• ASSIGNMENT
Count every line of the data that includes "computer". State only the number.

• AVAILABLE DATA
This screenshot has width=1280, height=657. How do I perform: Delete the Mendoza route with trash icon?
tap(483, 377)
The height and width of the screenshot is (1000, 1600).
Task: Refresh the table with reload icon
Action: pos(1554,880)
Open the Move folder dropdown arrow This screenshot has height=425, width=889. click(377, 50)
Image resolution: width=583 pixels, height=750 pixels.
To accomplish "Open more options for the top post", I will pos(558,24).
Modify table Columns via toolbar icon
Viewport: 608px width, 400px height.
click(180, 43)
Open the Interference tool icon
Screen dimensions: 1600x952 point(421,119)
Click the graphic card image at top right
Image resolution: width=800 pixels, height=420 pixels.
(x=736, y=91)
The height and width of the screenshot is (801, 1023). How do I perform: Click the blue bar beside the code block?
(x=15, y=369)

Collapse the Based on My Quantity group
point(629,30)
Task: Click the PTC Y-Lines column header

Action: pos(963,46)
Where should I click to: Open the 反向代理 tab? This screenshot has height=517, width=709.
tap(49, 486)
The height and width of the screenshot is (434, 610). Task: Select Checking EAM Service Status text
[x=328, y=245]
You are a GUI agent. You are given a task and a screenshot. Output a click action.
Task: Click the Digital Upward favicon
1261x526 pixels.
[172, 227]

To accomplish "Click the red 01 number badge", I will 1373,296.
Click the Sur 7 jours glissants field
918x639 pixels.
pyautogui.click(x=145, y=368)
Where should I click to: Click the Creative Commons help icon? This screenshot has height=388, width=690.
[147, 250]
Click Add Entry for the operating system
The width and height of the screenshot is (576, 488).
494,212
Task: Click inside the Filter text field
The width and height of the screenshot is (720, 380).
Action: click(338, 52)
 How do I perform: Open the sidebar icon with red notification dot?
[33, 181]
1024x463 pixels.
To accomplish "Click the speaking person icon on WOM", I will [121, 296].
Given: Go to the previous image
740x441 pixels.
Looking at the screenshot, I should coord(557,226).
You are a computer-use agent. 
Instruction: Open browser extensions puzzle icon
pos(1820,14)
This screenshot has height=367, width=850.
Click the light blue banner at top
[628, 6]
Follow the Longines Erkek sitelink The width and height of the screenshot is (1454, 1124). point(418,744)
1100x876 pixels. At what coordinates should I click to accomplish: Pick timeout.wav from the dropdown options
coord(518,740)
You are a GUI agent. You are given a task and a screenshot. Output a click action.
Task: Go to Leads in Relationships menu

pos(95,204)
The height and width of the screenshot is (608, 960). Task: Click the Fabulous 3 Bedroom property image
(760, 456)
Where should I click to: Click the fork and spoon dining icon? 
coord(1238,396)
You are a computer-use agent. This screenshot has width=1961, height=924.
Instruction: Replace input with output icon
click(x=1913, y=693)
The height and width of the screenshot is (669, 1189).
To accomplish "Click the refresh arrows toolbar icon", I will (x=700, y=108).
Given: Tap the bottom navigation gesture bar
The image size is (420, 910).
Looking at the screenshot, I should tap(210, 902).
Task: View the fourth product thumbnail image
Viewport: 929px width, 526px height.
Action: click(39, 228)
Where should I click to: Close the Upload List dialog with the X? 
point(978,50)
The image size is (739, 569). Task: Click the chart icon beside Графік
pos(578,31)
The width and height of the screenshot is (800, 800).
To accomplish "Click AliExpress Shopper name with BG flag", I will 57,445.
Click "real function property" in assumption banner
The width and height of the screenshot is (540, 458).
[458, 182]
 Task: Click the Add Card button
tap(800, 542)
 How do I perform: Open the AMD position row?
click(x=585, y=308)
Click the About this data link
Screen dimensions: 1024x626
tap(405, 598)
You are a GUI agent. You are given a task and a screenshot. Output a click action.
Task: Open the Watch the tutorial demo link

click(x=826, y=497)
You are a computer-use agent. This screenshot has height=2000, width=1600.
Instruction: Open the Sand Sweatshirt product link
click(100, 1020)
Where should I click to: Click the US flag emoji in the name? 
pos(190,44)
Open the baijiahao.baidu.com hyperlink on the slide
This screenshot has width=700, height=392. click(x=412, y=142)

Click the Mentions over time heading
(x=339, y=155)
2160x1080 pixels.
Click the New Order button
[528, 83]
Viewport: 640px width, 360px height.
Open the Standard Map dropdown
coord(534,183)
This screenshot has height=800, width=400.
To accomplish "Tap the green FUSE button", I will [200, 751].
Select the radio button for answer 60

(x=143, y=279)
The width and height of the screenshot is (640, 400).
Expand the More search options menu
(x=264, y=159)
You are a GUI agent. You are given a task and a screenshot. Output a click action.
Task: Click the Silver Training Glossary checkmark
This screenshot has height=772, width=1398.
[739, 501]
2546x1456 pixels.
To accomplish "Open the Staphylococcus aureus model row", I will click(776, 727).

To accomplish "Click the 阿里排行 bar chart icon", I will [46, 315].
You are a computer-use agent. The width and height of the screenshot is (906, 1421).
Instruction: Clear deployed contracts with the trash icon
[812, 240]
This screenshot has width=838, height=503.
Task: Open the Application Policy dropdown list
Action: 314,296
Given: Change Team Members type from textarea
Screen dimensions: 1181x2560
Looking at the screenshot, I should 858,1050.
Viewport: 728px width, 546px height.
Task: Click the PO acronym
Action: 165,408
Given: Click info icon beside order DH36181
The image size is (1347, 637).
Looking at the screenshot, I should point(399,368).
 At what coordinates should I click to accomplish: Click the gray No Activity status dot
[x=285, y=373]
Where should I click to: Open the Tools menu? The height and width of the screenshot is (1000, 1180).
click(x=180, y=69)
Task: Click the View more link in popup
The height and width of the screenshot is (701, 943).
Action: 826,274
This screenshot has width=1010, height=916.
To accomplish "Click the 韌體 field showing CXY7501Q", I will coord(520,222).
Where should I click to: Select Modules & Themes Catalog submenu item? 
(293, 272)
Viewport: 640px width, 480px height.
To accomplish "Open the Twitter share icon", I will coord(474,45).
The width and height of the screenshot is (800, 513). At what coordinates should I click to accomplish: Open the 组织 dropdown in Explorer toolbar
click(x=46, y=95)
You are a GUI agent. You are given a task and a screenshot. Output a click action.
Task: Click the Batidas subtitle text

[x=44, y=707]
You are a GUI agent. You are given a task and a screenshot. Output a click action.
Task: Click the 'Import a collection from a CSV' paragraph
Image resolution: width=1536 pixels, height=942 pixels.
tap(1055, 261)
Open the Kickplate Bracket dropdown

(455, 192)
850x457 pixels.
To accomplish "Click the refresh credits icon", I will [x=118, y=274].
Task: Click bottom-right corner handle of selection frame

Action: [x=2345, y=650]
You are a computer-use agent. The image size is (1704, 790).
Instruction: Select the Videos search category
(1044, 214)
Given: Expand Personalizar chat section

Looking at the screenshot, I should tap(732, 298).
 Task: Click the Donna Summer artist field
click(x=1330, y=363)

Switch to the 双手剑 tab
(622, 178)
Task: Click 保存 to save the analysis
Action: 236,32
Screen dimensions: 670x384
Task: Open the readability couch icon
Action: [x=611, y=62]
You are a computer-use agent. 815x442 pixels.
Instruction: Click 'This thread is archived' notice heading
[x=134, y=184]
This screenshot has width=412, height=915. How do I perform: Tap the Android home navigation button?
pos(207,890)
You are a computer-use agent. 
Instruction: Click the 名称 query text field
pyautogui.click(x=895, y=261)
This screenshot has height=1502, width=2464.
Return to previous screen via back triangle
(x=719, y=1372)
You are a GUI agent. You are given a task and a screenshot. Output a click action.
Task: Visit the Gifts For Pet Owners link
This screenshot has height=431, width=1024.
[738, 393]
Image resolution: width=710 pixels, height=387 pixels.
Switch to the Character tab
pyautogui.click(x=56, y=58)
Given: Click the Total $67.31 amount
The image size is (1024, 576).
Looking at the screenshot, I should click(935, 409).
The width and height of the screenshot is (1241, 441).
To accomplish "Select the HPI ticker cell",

• SOLUTION TO THIS PROBLEM
7